From the data below, restate every line word for word.

====

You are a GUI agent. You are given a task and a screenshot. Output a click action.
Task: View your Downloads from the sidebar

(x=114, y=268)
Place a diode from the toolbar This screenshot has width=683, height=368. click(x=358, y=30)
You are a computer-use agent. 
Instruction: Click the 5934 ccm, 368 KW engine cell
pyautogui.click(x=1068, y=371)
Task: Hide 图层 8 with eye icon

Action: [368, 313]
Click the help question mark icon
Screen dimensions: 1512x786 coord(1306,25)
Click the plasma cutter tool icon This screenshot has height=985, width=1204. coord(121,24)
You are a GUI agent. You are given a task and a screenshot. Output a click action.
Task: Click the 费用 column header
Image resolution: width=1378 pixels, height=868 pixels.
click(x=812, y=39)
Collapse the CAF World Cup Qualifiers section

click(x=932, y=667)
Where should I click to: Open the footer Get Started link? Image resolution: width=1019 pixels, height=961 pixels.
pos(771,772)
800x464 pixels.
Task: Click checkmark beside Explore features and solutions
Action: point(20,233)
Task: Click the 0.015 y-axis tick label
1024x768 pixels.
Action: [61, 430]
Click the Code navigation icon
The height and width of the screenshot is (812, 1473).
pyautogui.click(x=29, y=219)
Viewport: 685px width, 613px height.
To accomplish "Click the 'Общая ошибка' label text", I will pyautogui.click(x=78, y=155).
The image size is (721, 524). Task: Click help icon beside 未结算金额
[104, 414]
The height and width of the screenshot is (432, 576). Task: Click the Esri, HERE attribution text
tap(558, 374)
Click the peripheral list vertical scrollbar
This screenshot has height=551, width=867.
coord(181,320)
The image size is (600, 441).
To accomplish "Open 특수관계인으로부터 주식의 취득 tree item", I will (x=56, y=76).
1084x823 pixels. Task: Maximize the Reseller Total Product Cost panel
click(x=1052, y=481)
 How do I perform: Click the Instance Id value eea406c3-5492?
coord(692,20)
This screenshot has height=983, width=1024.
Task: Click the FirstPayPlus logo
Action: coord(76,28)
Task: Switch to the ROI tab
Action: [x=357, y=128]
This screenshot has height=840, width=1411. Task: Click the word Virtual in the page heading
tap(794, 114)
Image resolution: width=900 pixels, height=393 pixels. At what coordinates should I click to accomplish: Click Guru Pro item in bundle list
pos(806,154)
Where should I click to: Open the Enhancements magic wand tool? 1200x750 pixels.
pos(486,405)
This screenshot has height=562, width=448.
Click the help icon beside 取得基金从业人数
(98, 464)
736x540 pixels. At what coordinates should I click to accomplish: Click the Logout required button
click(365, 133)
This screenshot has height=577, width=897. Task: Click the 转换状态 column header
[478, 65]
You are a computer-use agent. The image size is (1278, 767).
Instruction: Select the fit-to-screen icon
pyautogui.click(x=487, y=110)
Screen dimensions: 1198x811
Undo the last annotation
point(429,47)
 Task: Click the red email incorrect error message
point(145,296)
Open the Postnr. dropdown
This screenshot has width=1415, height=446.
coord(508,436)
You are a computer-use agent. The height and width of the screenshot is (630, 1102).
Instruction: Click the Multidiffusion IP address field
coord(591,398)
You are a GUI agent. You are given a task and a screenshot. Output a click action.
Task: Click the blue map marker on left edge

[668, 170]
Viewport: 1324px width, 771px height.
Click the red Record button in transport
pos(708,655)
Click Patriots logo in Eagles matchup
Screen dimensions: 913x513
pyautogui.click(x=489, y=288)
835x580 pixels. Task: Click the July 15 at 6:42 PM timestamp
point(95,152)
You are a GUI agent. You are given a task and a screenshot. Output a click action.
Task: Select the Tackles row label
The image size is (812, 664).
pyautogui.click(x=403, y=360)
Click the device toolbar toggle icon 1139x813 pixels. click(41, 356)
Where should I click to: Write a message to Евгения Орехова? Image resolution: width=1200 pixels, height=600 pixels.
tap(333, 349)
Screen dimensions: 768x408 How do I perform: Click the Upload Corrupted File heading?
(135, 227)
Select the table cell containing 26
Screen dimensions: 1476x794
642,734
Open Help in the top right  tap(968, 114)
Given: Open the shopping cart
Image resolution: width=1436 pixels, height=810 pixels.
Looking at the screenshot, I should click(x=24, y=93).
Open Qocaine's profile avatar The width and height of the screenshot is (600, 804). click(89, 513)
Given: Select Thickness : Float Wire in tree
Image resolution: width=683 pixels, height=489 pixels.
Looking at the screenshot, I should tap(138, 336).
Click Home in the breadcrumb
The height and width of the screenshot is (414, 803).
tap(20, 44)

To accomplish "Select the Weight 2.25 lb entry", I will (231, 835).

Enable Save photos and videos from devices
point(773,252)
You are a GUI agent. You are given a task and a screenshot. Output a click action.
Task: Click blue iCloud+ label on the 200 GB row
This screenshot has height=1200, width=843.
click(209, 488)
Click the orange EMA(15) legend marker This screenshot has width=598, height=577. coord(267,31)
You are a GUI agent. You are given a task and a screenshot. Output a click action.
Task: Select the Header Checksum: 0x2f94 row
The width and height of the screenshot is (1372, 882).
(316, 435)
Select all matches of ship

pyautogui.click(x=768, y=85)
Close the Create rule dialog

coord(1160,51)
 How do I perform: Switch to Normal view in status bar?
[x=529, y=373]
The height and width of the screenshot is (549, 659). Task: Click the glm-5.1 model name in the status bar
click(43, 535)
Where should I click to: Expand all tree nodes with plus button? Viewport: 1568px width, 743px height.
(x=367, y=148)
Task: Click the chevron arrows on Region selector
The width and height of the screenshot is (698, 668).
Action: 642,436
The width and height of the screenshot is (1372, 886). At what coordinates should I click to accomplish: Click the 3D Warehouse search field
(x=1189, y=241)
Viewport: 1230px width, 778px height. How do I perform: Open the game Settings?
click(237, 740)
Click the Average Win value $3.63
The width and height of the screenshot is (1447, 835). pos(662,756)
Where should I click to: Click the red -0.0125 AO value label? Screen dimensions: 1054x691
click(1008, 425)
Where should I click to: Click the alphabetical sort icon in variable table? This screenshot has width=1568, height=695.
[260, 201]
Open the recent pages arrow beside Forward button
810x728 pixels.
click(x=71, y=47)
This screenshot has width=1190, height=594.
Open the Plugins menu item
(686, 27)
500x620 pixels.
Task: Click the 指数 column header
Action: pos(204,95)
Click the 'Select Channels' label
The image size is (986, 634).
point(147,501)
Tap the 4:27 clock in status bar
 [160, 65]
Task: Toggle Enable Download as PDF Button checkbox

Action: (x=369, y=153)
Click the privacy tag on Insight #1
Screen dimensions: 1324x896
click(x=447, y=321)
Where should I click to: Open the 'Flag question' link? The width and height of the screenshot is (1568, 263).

====

> [Result of the task]
You are a GUI agent. You are given a task and a screenshot. Output a click action.
Task: View your Downloads from the sidebar

(x=114, y=268)
Place a diode from the toolbar This screenshot has width=683, height=368. click(x=358, y=30)
You are a computer-use agent. 
Instruction: Click the 5934 ccm, 368 KW engine cell
pyautogui.click(x=1068, y=371)
Task: Hide 图层 8 with eye icon

Action: [368, 313]
Click the help question mark icon
Screen dimensions: 1512x786 coord(1306,25)
Click the plasma cutter tool icon This screenshot has height=985, width=1204. coord(121,24)
You are a GUI agent. You are given a task and a screenshot. Output a click action.
Task: Click the 费用 column header
Image resolution: width=1378 pixels, height=868 pixels.
click(x=812, y=39)
Collapse the CAF World Cup Qualifiers section

click(x=932, y=667)
Where should I click to: Open the footer Get Started link? Image resolution: width=1019 pixels, height=961 pixels.
pos(771,772)
800x464 pixels.
Task: Click checkmark beside Explore features and solutions
Action: point(20,233)
Task: Click the 0.015 y-axis tick label
1024x768 pixels.
Action: [61, 430]
Click the Code navigation icon
The height and width of the screenshot is (812, 1473).
pyautogui.click(x=29, y=219)
Viewport: 685px width, 613px height.
To accomplish "Click the 'Общая ошибка' label text", I will pyautogui.click(x=78, y=155).
The image size is (721, 524). Task: Click help icon beside 未结算金额
[104, 414]
The height and width of the screenshot is (432, 576). Task: Click the Esri, HERE attribution text
tap(558, 374)
Click the peripheral list vertical scrollbar
This screenshot has height=551, width=867.
coord(181,320)
The image size is (600, 441).
To accomplish "Open 특수관계인으로부터 주식의 취득 tree item", I will (x=56, y=76).
1084x823 pixels. Task: Maximize the Reseller Total Product Cost panel
click(x=1052, y=481)
 How do I perform: Click the Instance Id value eea406c3-5492?
coord(692,20)
This screenshot has height=983, width=1024.
Task: Click the FirstPayPlus logo
Action: coord(76,28)
Task: Switch to the ROI tab
Action: [x=357, y=128]
This screenshot has height=840, width=1411. Task: Click the word Virtual in the page heading
tap(794, 114)
Image resolution: width=900 pixels, height=393 pixels. At what coordinates should I click to accomplish: Click Guru Pro item in bundle list
pos(806,154)
Where should I click to: Open the Enhancements magic wand tool? 1200x750 pixels.
pos(486,405)
This screenshot has height=562, width=448.
Click the help icon beside 取得基金从业人数
(98, 464)
736x540 pixels. At what coordinates should I click to accomplish: Click the Logout required button
click(365, 133)
This screenshot has height=577, width=897. Task: Click the 转换状态 column header
[478, 65]
You are a computer-use agent. The image size is (1278, 767).
Instruction: Select the fit-to-screen icon
pyautogui.click(x=487, y=110)
Screen dimensions: 1198x811
Undo the last annotation
point(429,47)
 Task: Click the red email incorrect error message
point(145,296)
Open the Postnr. dropdown
This screenshot has width=1415, height=446.
coord(508,436)
You are a computer-use agent. The height and width of the screenshot is (630, 1102).
Instruction: Click the Multidiffusion IP address field
coord(591,398)
You are a GUI agent. You are given a task and a screenshot. Output a click action.
Task: Click the blue map marker on left edge

[668, 170]
Viewport: 1324px width, 771px height.
Click the red Record button in transport
pos(708,655)
Click Patriots logo in Eagles matchup
Screen dimensions: 913x513
pyautogui.click(x=489, y=288)
835x580 pixels. Task: Click the July 15 at 6:42 PM timestamp
point(95,152)
You are a GUI agent. You are given a task and a screenshot. Output a click action.
Task: Select the Tackles row label
The image size is (812, 664).
pyautogui.click(x=403, y=360)
Click the device toolbar toggle icon 1139x813 pixels. click(41, 356)
Where should I click to: Write a message to Евгения Орехова? Image resolution: width=1200 pixels, height=600 pixels.
tap(333, 349)
Screen dimensions: 768x408 How do I perform: Click the Upload Corrupted File heading?
(135, 227)
Select the table cell containing 26
Screen dimensions: 1476x794
642,734
Open Help in the top right  tap(968, 114)
Given: Open the shopping cart
Image resolution: width=1436 pixels, height=810 pixels.
Looking at the screenshot, I should click(x=24, y=93).
Open Qocaine's profile avatar The width and height of the screenshot is (600, 804). click(89, 513)
Given: Select Thickness : Float Wire in tree
Image resolution: width=683 pixels, height=489 pixels.
Looking at the screenshot, I should tap(138, 336).
Click Home in the breadcrumb
The height and width of the screenshot is (414, 803).
tap(20, 44)

To accomplish "Select the Weight 2.25 lb entry", I will (231, 835).

Enable Save photos and videos from devices
point(773,252)
You are a GUI agent. You are given a task and a screenshot. Output a click action.
Task: Click blue iCloud+ label on the 200 GB row
This screenshot has height=1200, width=843.
click(209, 488)
Click the orange EMA(15) legend marker This screenshot has width=598, height=577. coord(267,31)
You are a GUI agent. You are given a task and a screenshot. Output a click action.
Task: Select the Header Checksum: 0x2f94 row
The width and height of the screenshot is (1372, 882).
(316, 435)
Select all matches of ship

pyautogui.click(x=768, y=85)
Close the Create rule dialog

coord(1160,51)
 How do I perform: Switch to Normal view in status bar?
[x=529, y=373]
The height and width of the screenshot is (549, 659). Task: Click the glm-5.1 model name in the status bar
click(43, 535)
Where should I click to: Expand all tree nodes with plus button? Viewport: 1568px width, 743px height.
(x=367, y=148)
Task: Click the chevron arrows on Region selector
The width and height of the screenshot is (698, 668).
Action: 642,436
The width and height of the screenshot is (1372, 886). At what coordinates should I click to accomplish: Click the 3D Warehouse search field
(x=1189, y=241)
Viewport: 1230px width, 778px height. How do I perform: Open the game Settings?
click(237, 740)
Click the Average Win value $3.63
The width and height of the screenshot is (1447, 835). pos(662,756)
Where should I click to: Click the red -0.0125 AO value label? Screen dimensions: 1054x691
click(1008, 425)
Where should I click to: Click the alphabetical sort icon in variable table? This screenshot has width=1568, height=695.
[260, 201]
Open the recent pages arrow beside Forward button
810x728 pixels.
click(x=71, y=47)
This screenshot has width=1190, height=594.
Open the Plugins menu item
(686, 27)
500x620 pixels.
Task: Click the 指数 column header
Action: pos(204,95)
Click the 'Select Channels' label
The image size is (986, 634).
point(147,501)
Tap the 4:27 clock in status bar
 [160, 65]
Task: Toggle Enable Download as PDF Button checkbox

Action: (x=369, y=153)
Click the privacy tag on Insight #1
Screen dimensions: 1324x896
click(x=447, y=321)
Where should I click to: Open the 'Flag question' link? The width and height of the screenshot is (1568, 263).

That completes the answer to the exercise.